__Task statement__
Write out everything from the line that contains "Click the length value 26.4" down to the line that contains "Given: Click the user", keeping both of those lines and leaving out the pictures.

__Record set__
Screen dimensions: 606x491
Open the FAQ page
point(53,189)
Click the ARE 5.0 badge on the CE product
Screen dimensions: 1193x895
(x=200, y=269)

...

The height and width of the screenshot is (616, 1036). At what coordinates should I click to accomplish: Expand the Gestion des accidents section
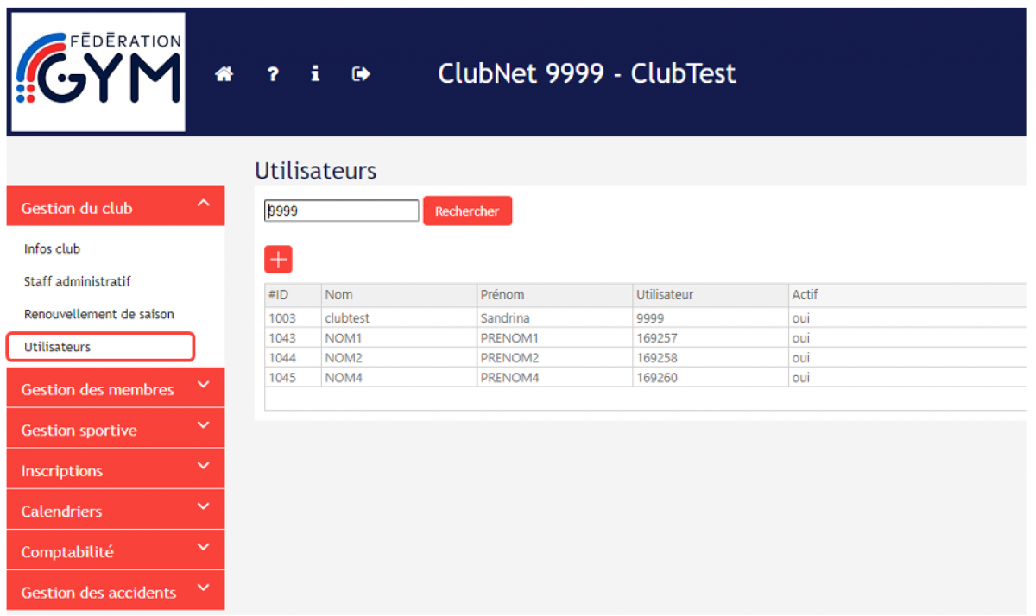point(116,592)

---

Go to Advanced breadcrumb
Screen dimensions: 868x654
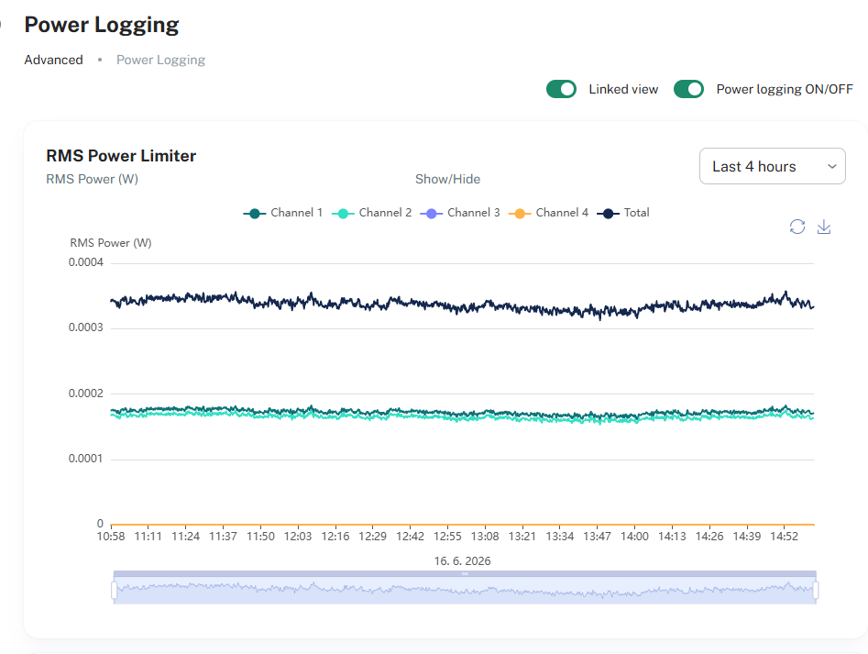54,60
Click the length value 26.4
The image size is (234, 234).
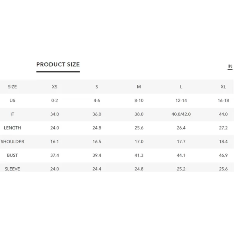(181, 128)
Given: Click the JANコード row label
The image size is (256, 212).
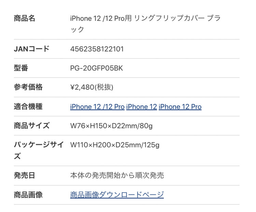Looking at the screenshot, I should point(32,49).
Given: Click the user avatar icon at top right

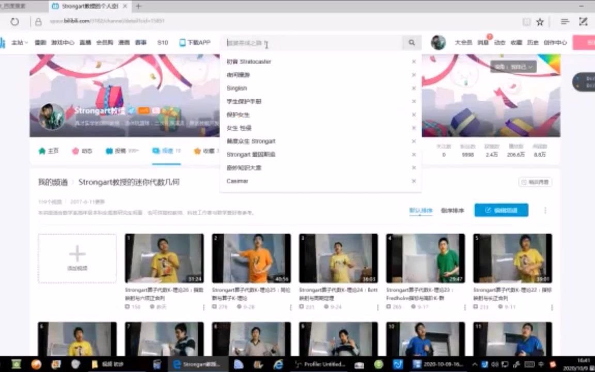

__Completed exercise__
Click the length value 26.4
The image size is (234, 234).
(181, 128)
Given: Click the JANコード row label
The image size is (256, 212).
Looking at the screenshot, I should point(32,49).
Given: Click the user avatar icon at top right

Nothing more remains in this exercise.